• [INSTRUCTIONS FOR THE TASK] Pull every line with "computer" from the material.

**** MATERIAL FOR THIS EXERCISE ****

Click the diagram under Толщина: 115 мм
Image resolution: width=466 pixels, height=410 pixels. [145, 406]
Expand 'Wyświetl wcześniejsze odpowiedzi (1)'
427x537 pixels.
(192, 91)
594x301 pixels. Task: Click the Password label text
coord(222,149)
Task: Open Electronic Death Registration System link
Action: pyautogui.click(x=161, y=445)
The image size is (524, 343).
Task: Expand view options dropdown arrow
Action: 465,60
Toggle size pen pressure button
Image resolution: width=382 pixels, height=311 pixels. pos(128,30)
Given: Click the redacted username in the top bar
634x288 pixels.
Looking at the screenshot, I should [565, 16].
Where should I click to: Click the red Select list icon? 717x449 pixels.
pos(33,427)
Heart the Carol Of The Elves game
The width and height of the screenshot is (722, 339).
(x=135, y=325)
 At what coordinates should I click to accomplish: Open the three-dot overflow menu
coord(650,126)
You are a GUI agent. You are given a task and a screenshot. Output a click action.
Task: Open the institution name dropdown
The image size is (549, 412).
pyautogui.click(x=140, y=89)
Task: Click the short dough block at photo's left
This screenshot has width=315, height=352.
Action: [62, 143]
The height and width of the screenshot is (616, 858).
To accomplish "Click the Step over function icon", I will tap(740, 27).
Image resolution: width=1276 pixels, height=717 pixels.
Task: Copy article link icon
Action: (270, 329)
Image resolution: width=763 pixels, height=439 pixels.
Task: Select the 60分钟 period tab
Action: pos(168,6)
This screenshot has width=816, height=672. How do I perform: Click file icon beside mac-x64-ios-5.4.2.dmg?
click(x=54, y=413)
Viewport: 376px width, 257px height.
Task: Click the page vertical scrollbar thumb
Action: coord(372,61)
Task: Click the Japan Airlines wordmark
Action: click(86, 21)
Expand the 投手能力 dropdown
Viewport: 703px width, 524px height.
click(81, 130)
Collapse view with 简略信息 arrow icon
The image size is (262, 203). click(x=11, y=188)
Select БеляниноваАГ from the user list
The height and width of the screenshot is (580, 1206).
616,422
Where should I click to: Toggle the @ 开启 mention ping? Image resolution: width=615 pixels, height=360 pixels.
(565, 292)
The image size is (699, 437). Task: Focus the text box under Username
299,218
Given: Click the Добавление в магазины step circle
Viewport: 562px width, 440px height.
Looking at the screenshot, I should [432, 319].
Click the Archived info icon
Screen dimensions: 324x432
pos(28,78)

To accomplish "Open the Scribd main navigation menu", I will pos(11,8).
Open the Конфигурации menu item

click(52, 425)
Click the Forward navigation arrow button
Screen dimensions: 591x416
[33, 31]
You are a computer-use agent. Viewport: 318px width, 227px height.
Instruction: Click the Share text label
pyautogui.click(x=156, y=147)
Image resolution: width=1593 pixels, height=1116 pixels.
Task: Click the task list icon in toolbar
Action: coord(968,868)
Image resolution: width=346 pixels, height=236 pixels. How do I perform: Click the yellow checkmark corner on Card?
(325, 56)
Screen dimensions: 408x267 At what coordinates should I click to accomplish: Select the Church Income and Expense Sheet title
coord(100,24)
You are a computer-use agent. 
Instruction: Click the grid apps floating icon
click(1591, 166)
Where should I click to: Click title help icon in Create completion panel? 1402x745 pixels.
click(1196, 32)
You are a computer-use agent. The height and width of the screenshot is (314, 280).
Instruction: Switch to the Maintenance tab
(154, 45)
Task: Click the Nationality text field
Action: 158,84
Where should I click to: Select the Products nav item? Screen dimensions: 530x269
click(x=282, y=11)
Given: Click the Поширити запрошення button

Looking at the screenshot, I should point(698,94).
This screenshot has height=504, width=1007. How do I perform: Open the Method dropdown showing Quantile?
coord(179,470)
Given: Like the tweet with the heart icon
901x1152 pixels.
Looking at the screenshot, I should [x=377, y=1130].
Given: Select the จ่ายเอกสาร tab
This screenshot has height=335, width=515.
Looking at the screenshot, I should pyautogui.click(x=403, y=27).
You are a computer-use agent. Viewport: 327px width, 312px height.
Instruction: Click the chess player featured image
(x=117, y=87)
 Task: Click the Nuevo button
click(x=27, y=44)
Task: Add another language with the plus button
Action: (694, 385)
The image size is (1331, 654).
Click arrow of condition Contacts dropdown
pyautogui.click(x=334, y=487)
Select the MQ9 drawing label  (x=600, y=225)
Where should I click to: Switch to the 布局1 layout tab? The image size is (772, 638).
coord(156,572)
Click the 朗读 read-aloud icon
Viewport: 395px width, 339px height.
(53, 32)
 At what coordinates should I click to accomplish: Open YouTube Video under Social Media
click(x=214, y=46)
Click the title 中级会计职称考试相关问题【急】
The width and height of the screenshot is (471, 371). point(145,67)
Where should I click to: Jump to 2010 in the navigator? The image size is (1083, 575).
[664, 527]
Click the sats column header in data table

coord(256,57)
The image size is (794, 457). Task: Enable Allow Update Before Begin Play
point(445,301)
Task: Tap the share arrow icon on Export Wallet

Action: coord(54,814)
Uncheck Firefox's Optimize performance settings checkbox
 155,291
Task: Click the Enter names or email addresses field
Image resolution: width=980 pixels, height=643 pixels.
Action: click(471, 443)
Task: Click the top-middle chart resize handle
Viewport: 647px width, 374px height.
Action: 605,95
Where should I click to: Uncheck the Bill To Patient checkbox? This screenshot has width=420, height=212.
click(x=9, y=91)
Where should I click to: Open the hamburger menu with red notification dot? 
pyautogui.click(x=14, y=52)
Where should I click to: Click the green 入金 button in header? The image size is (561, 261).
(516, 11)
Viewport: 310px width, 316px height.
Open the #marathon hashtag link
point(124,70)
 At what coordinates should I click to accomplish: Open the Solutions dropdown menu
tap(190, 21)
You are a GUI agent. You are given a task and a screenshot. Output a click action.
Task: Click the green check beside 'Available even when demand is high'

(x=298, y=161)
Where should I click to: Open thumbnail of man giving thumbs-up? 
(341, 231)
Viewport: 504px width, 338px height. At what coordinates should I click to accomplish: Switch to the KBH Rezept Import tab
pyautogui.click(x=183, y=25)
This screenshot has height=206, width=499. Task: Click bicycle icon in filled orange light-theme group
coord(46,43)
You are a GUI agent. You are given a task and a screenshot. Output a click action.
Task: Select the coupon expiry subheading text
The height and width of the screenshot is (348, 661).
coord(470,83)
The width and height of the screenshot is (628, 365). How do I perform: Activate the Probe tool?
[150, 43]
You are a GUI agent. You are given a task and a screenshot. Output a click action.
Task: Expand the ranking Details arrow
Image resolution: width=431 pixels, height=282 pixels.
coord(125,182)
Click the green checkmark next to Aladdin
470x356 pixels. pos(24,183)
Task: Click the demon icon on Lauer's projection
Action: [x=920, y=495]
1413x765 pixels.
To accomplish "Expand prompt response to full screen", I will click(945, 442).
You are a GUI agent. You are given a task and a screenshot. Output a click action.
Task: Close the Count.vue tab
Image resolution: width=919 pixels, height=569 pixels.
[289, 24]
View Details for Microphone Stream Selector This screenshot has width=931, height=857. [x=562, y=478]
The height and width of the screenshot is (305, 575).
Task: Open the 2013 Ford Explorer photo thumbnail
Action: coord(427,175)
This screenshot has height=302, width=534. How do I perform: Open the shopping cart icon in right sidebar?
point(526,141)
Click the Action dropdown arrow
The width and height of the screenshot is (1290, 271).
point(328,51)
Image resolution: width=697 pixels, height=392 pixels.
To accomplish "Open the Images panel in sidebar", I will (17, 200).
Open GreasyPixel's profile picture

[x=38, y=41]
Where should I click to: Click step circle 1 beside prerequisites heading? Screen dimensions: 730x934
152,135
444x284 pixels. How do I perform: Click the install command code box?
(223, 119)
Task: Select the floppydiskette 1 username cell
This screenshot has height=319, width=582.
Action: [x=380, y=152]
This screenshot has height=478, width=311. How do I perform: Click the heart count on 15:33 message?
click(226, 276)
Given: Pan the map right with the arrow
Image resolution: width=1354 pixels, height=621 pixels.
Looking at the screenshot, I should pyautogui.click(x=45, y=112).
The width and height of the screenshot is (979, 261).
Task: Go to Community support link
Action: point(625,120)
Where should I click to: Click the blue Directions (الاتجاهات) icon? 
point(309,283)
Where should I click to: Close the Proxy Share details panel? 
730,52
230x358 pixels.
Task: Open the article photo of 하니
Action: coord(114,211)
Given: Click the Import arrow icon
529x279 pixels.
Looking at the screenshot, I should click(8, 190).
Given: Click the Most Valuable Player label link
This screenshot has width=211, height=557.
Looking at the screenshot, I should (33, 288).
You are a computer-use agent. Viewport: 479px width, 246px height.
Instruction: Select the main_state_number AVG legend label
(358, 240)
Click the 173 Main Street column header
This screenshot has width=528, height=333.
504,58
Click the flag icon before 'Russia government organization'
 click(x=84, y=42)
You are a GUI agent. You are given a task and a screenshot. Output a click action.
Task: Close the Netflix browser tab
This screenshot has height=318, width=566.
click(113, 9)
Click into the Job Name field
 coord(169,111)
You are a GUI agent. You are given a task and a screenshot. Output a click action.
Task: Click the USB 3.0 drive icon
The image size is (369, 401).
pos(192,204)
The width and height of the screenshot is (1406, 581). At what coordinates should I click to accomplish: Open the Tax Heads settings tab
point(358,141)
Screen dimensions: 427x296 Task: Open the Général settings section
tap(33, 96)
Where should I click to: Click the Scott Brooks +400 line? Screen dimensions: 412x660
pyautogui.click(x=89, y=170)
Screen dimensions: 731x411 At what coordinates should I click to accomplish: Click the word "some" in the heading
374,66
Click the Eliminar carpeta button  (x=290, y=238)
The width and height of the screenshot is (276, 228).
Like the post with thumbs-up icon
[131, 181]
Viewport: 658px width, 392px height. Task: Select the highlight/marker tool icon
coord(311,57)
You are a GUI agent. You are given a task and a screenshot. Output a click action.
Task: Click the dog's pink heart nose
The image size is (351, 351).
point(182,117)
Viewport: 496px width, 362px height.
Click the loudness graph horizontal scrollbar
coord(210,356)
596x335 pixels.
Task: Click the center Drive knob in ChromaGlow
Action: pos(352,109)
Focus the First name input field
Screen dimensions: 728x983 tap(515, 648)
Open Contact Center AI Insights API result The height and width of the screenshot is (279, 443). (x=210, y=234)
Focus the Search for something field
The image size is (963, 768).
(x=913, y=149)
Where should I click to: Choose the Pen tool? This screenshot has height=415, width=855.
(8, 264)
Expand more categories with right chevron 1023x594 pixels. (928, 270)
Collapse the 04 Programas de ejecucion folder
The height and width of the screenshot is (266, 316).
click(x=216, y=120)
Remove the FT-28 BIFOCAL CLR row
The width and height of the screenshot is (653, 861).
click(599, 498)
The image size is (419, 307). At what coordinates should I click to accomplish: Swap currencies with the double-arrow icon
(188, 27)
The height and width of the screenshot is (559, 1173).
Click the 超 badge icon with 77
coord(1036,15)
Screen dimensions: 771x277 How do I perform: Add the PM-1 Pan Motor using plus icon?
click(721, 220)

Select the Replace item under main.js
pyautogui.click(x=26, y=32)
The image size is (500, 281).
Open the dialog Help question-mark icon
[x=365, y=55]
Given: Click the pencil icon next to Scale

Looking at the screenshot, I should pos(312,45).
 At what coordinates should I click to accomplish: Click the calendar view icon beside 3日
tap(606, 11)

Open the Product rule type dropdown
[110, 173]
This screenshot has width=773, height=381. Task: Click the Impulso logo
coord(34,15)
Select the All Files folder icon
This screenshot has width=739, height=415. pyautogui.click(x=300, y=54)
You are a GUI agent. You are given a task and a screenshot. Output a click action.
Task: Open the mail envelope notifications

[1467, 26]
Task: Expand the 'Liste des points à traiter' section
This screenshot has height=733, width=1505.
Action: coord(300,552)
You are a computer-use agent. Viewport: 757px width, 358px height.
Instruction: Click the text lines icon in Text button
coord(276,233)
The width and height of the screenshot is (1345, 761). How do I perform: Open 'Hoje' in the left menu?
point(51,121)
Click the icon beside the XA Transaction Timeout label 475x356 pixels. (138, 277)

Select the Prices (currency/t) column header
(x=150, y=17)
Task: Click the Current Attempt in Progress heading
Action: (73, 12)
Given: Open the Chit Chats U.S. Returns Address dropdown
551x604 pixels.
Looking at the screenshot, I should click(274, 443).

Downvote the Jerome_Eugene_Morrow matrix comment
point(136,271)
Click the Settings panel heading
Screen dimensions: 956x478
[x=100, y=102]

****

• [RESPONSE TO THE TASK]
You are a computer-use agent. Viewport: 318px width, 227px height.
You are a computer-use agent. 
You are a computer-use agent. The height and width of the screenshot is (314, 280).
You are a computer-use agent. Viewport: 327px width, 312px height.
You are a computer-use agent. Viewport: 479px width, 246px height.
You are a computer-use agent. Viewport: 757px width, 358px height.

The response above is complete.